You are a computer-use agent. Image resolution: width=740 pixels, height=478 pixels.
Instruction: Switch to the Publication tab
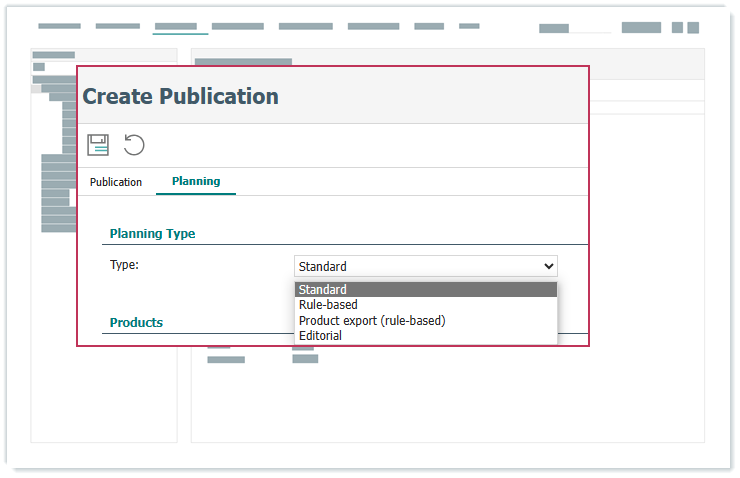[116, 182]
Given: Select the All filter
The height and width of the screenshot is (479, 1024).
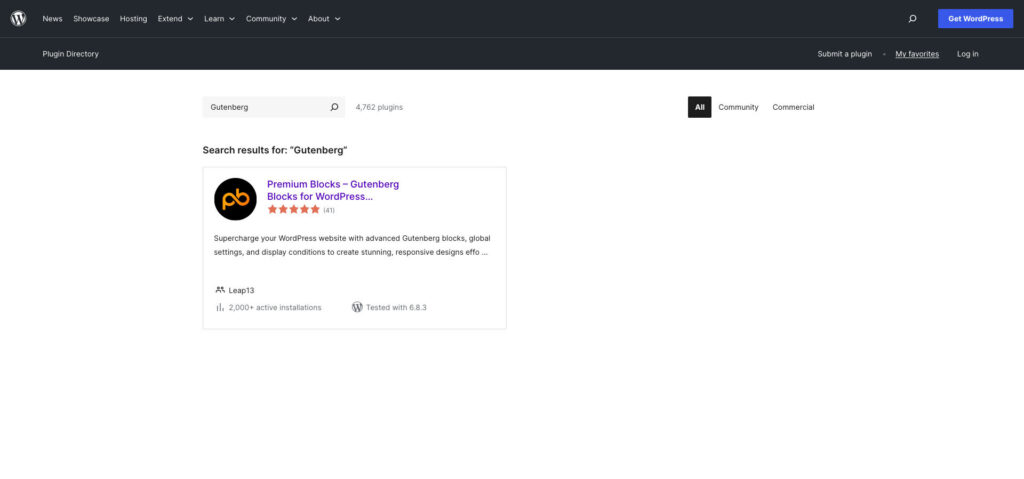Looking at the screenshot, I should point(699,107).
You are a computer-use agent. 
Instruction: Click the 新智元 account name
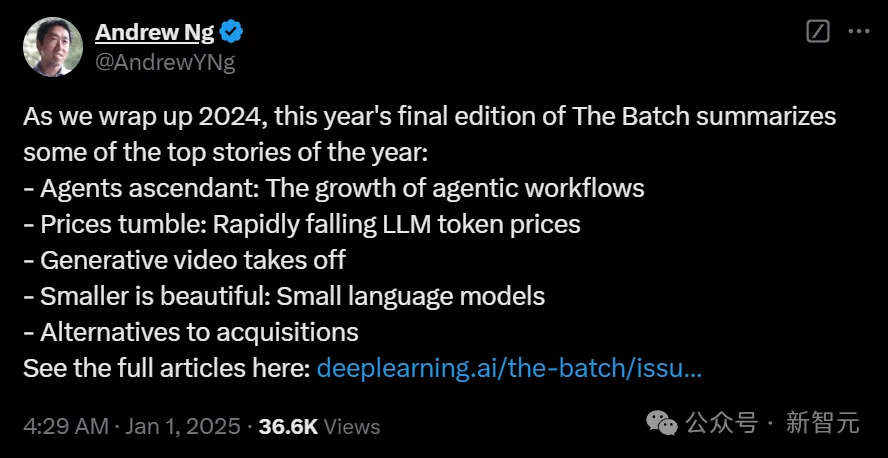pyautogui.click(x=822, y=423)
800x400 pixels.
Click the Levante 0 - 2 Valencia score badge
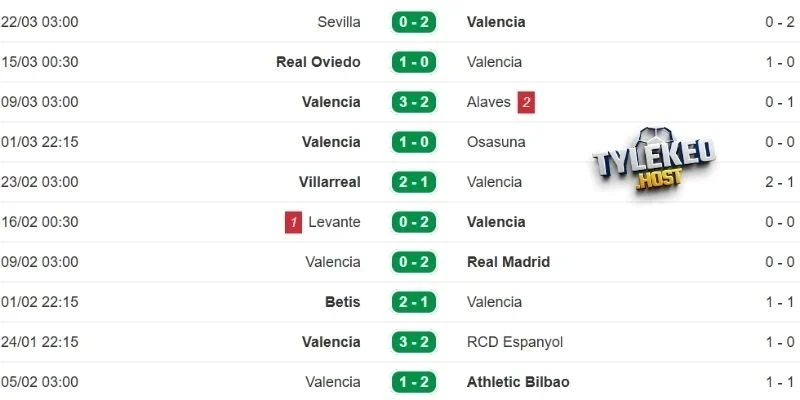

════════════════════

Problem description: Which lines in the data above hold the string "agent"? Return each of them.

Answer box:
You are a computer-use agent. Image resolution: width=740 pixels, height=478 pixels.
You are a computer-use agent. 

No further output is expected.